▸ YOUR TASK
When you reach the line that contains "Task: Open the", set down that line and every one after it through the end of the records, exactly as written and with no pictures.

▸ DATA
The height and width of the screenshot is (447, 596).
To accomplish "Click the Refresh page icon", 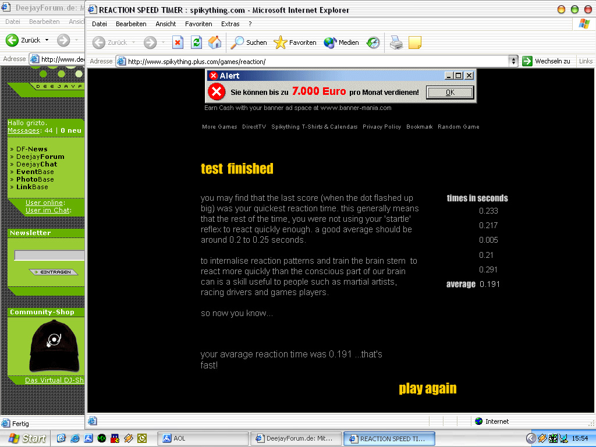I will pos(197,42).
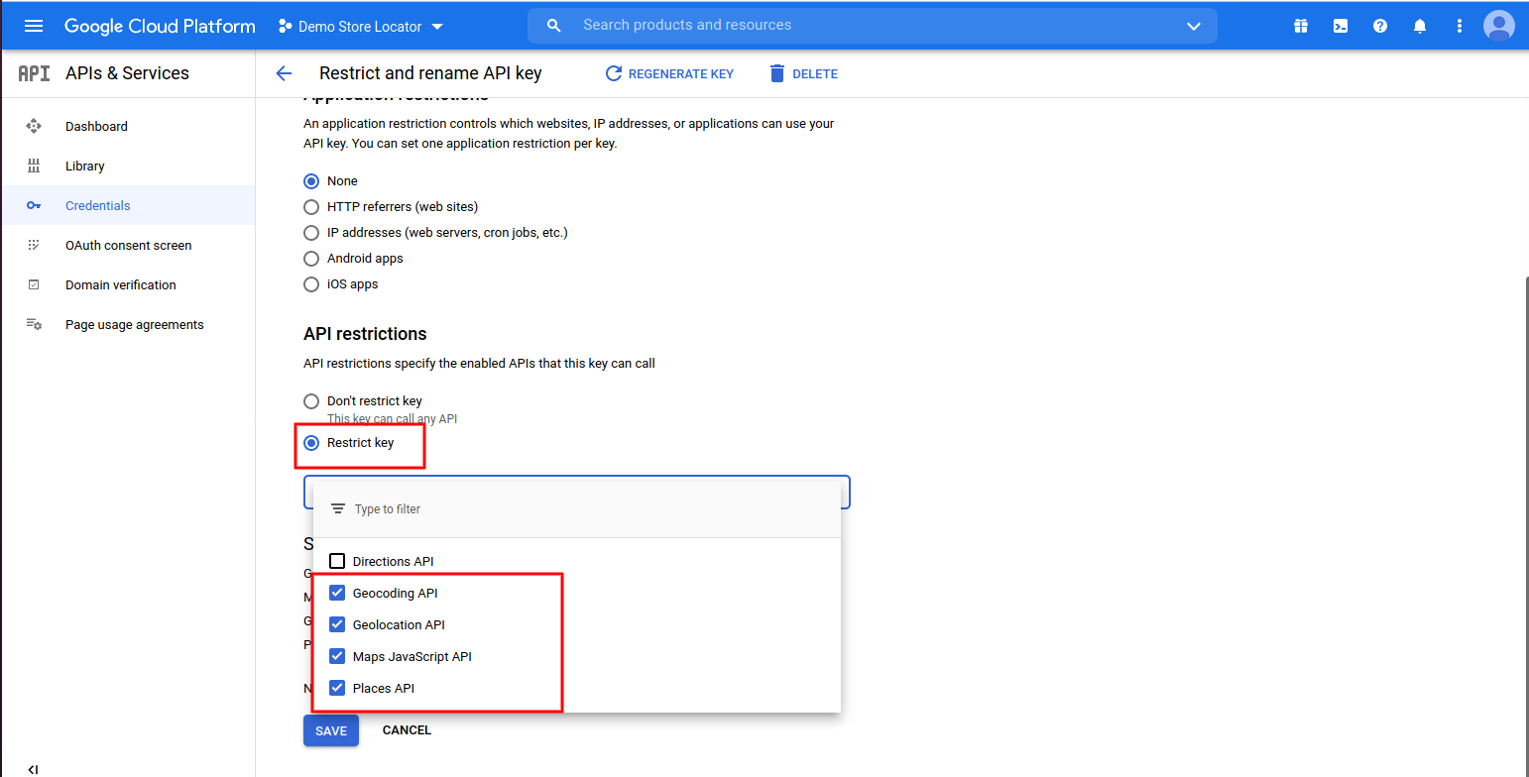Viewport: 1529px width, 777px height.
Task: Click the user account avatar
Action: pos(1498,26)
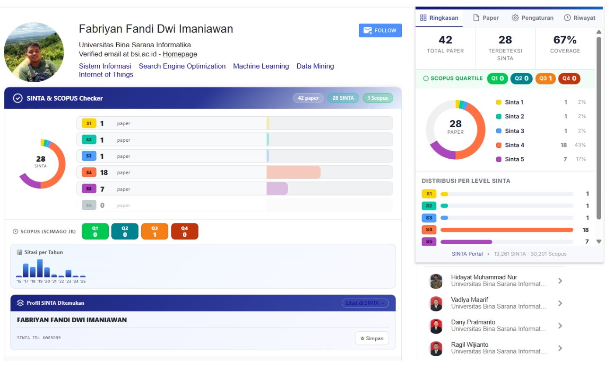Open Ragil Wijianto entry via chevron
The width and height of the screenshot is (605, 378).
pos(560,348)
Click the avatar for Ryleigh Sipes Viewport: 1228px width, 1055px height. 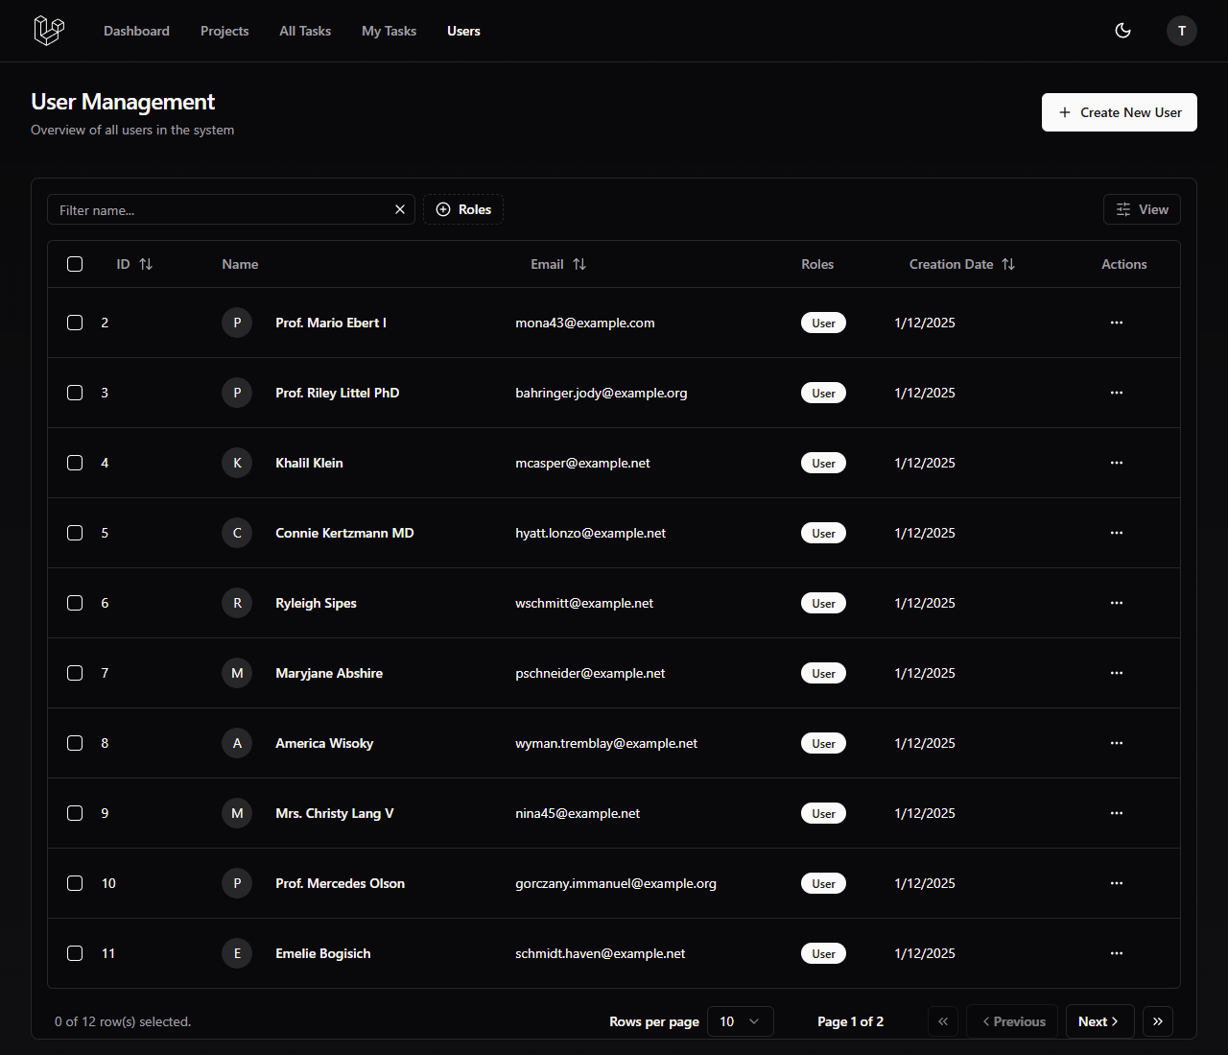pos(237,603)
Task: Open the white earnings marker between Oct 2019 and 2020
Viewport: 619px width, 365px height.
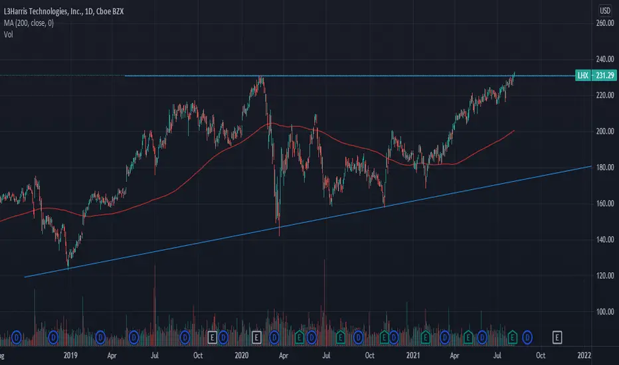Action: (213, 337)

▸ TASK RESULT
Task: Open the white earnings marker between Oct 2019 and 2020
Viewport: 619px width, 365px height.
Action: (213, 337)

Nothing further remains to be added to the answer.